Service and service type
Ashlee Residential Care Home is a ‘care home’. People in care homes receive accommodation and nursing or personal care as a single package under one contractual agreement. CQC regulates both the premises and the care provided, and both were looked at during this inspection.
The service did not have a manager registered with the Care Quality Commission. This means that the provider is legally responsible for how the service is run and for the quality and safety of the care provided.
Notice of inspection
This inspection was unannounced. We did however, check on entry what the status of the service was in relation to Covid 19.
What we did before the inspection
We reviewed information we had received about the service since the last inspection. We sought feedback from the local authority and professionals who work with the service. This information helps support our inspections. We used all of this information to plan our inspection.
During the inspection
We spoke with two people who used the service about their experience of the care provided. We spoke with three members of care staff, the cook, the deputy manager, and the provider.

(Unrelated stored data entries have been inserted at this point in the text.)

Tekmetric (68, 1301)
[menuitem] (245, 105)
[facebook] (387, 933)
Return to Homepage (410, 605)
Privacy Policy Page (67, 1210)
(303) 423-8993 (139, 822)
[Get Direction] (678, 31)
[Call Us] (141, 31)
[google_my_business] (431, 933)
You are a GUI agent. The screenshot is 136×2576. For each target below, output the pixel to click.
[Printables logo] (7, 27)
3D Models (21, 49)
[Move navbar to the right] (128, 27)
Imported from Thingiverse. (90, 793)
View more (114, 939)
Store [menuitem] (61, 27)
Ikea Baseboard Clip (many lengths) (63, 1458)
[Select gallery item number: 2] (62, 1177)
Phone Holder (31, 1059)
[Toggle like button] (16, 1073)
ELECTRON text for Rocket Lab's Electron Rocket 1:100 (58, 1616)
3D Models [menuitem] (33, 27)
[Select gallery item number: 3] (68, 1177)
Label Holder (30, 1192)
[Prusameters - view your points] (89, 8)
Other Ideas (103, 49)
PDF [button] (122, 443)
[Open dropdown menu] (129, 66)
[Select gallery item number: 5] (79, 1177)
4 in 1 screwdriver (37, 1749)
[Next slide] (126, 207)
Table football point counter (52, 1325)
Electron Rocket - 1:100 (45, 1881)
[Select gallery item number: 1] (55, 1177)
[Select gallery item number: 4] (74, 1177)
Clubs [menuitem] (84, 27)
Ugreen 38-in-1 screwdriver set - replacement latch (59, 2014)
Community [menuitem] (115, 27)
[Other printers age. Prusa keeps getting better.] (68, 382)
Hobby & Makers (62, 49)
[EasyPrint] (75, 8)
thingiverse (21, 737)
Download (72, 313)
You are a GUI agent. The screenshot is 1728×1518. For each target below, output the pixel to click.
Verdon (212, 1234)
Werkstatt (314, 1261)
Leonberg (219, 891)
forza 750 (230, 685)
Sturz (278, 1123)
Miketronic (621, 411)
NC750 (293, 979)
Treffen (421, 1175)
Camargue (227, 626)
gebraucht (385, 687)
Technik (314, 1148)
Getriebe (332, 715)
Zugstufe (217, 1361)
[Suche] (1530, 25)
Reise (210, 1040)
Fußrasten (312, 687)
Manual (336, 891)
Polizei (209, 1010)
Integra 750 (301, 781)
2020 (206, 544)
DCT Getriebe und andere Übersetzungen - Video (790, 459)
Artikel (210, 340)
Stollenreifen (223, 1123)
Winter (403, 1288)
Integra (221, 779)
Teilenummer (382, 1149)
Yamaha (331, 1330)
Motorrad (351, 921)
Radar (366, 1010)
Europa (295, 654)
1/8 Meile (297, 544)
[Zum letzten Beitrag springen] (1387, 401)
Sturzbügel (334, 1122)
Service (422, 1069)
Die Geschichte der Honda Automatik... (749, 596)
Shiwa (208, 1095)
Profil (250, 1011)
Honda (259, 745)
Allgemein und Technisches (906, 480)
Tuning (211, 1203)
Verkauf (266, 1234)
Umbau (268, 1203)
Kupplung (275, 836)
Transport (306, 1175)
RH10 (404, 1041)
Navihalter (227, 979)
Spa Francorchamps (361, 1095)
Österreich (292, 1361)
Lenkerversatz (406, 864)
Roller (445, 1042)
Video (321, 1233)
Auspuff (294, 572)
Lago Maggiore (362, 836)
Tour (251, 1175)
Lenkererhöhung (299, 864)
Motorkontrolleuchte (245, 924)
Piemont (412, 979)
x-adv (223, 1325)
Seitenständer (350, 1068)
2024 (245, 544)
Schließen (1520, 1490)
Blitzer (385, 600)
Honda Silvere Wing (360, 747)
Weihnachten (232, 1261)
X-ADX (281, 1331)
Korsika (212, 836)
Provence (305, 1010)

We reviewed a range of records. This included four people’s care records and multiple medicine records. A variety of records relating to the management of the service, including policies and procedures were reviewed.
After the inspection
We continued to seek clarification from the provider to validate evidence found. We requested further documents to support our evidence including staff recruitments files and training matrix. We spoke with four relatives by telephone to ask about their experience of the service. We spoke with three members of staff who were not working on the day of the inspection.